The first synchronizer is attached to the input shaft 5 and comprises a left engagement end 5.1 and a right engagement end 5.2. The first gear 4 and the second gear 6 are free on the input shaft 5 and can be connected to the input shaft 3 by engaging with the left engagement end 5.1 and the right engagement end 5.2, respectively, of the first synchronizer 5.

The second synchronizer 13 is attached to the output shaft 10 and includes a left engagement end 13.1 and a right engagement end 13.2. The sixth gear 12 and the seventh gear 14 are freely sleeved on the output shaft 10, and can be respectively engaged with the left engaging end 13.1 and the right engaging end 13.2 of the second synchronizer 13, so as to realize connection with the output shaft 10. The first synchronizer and the second synchronizer can be replaced by a wet clutch or a jaw clutch.

The fifth gear, the eighth gear and the differential gear are all fixedly arranged.

A clutch 18 is also provided on the intermediate shaft between the third and fourth gears.

The structure of the scheme can realize the driving of multiple functional modes, and the specific implementation mode of the multi-mode driving is described in detail as follows:

pure electric drive:

in the pure electric drive mode, the power output by the driving motor 21 is transmitted to the differential gear 22 through the driving motor output shaft 20, the eighth gear 19 and the fifth gear 11 in sequence, and then transmitted to the wheels through the differential gear 22.

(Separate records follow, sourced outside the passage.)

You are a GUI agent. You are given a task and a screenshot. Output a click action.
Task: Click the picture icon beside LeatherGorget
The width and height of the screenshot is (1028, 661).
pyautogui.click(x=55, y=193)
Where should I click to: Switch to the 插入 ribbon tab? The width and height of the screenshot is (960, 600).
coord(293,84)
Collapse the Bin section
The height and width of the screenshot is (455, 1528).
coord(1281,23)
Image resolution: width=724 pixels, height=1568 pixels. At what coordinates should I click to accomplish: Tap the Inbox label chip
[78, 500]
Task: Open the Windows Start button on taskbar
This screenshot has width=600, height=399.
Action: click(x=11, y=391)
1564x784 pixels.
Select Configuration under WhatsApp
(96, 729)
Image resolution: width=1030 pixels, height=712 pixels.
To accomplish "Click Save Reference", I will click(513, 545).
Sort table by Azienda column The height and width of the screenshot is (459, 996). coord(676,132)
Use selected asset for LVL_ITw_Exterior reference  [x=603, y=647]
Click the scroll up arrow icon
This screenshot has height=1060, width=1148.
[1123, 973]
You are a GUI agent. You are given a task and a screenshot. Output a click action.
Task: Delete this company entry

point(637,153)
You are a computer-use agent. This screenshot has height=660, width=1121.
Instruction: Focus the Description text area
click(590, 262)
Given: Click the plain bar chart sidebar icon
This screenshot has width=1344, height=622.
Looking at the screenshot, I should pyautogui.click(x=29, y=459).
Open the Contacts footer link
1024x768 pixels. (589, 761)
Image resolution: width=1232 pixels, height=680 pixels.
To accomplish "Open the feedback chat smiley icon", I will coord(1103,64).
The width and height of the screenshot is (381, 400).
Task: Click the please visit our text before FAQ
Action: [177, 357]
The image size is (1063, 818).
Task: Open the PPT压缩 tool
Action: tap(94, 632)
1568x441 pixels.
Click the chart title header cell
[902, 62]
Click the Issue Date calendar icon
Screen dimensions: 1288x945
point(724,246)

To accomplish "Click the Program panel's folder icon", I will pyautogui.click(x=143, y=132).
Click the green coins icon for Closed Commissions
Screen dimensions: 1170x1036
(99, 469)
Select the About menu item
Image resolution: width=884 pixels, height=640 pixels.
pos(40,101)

Gear shifting speed regulation and torque compensation:

when any gear shifting is carried out at the engine end, the driving motor 21 can be subjected to torque filling, so that power interruption is avoided.

When the power end of the engine 1 is shifted, the driving motor 21 can be used for torque compensation to take over the driving of the engine to drive the vehicle, and meanwhile, the speed regulation of the generator 9 is waited for to perform rotation speed synchronization.

The speed regulation process comprises two steps:

the left engagement end 5.1 of the first synchronizer 5 is engaged in step one as an example.

Firstly, the generator 9 drives the engine 1 to idle through the planetary gear mechanism 7 and the input shaft 3, and simultaneously adjusts the rotating speed of the first synchronizer 5 to enable the rotating speeds of two sides of the left joint end 5.1 of the first synchronizer 5 to be close, and when the speed difference is reduced to a certain range, the left joint end 5.1 is jointed.

And step two, after the step one is finished, the generator 9 continuously drives the engine 1 to idle, the rotating speed of the sixth gear 12 is adjusted through the planetary gear mechanism 7, the input shaft 3, the first synchronizer 5 and the first gear 4, the rotating speeds of two sides of the left engaging end 13.1 of the second synchronizer 13 are enabled to be close, and when the speed difference is reduced to a certain range, the left engaging end 13.1 is engaged.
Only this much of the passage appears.